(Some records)
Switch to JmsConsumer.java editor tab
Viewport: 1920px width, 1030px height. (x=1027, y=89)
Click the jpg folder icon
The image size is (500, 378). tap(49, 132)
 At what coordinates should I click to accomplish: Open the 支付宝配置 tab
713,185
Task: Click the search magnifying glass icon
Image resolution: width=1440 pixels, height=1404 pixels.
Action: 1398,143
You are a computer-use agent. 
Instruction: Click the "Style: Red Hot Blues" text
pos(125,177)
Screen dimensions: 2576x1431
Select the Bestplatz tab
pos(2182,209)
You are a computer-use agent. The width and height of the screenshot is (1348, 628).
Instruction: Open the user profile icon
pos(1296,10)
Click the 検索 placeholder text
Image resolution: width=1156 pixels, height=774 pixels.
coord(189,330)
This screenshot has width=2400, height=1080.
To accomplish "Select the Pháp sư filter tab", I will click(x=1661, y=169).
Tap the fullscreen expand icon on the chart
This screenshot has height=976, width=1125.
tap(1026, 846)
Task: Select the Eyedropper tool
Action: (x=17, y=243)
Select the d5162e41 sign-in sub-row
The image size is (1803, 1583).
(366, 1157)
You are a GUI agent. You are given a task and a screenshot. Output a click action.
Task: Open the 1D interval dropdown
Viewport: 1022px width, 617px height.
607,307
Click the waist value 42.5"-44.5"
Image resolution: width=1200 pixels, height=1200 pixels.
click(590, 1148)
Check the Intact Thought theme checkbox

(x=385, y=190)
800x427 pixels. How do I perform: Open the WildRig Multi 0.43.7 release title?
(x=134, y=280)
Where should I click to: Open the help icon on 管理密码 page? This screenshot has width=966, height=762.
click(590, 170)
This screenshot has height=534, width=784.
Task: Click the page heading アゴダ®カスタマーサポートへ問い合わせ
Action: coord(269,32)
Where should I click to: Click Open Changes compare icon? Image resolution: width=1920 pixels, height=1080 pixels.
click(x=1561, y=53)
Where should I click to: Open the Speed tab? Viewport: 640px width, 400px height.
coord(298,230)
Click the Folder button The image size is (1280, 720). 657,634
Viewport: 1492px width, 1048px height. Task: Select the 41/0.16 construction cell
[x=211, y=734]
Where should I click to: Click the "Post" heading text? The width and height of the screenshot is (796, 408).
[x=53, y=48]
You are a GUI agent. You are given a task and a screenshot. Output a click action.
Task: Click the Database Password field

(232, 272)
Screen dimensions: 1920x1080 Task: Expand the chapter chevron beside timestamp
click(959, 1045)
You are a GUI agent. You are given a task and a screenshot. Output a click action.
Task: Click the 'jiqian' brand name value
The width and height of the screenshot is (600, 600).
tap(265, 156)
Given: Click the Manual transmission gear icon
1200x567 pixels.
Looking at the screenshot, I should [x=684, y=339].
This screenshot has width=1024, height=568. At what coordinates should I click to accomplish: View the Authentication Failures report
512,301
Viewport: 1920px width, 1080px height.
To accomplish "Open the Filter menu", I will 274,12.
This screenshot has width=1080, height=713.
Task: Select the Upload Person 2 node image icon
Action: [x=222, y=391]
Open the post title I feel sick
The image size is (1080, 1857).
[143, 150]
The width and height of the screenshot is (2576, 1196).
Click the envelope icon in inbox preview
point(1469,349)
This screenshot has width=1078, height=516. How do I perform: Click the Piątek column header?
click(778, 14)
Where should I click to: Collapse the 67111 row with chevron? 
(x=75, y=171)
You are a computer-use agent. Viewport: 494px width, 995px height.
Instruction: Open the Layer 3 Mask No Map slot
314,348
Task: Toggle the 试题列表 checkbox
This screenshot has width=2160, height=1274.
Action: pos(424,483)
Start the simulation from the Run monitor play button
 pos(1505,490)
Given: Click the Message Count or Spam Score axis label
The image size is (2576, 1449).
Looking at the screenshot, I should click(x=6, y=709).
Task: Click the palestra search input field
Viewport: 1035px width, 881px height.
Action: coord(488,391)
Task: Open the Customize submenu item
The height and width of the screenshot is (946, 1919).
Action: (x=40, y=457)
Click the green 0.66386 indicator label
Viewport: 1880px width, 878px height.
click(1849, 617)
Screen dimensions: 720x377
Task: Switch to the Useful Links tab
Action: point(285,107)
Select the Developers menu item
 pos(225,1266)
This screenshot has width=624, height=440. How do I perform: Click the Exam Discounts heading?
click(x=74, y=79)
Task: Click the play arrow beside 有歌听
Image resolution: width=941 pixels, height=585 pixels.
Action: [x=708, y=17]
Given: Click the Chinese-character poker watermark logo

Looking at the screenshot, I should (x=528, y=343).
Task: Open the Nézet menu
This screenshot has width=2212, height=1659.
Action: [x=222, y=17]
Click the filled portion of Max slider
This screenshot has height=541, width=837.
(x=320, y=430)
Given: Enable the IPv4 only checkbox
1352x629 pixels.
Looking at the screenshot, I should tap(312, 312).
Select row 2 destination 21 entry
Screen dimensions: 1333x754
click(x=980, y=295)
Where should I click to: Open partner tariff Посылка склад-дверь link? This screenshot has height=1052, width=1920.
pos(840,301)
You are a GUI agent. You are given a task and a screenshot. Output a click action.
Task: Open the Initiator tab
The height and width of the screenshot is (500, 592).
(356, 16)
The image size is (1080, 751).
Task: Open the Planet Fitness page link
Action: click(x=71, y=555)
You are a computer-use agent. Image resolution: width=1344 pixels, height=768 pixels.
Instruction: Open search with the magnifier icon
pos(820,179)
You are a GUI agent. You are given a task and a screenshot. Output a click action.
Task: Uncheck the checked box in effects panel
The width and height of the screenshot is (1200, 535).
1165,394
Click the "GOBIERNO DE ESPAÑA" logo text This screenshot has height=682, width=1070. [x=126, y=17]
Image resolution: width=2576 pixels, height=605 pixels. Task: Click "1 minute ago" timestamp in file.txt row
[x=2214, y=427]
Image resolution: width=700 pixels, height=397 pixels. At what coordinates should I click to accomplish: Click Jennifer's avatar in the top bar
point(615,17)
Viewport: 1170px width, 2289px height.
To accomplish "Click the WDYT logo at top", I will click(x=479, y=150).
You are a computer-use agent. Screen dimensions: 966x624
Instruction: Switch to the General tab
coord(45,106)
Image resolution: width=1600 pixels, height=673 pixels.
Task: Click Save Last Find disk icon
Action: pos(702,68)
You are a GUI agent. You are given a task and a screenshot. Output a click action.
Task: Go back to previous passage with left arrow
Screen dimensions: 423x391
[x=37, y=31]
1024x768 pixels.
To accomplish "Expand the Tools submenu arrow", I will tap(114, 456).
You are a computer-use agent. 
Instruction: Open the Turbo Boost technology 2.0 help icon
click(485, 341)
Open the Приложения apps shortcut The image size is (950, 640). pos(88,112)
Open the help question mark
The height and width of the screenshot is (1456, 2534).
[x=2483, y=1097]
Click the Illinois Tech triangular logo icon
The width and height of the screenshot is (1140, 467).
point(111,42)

## TASK DIRECTIONS
How many lines in the records above contain the string "arrow", with case counting? Reply with the number only.

## TASK SOLUTION
3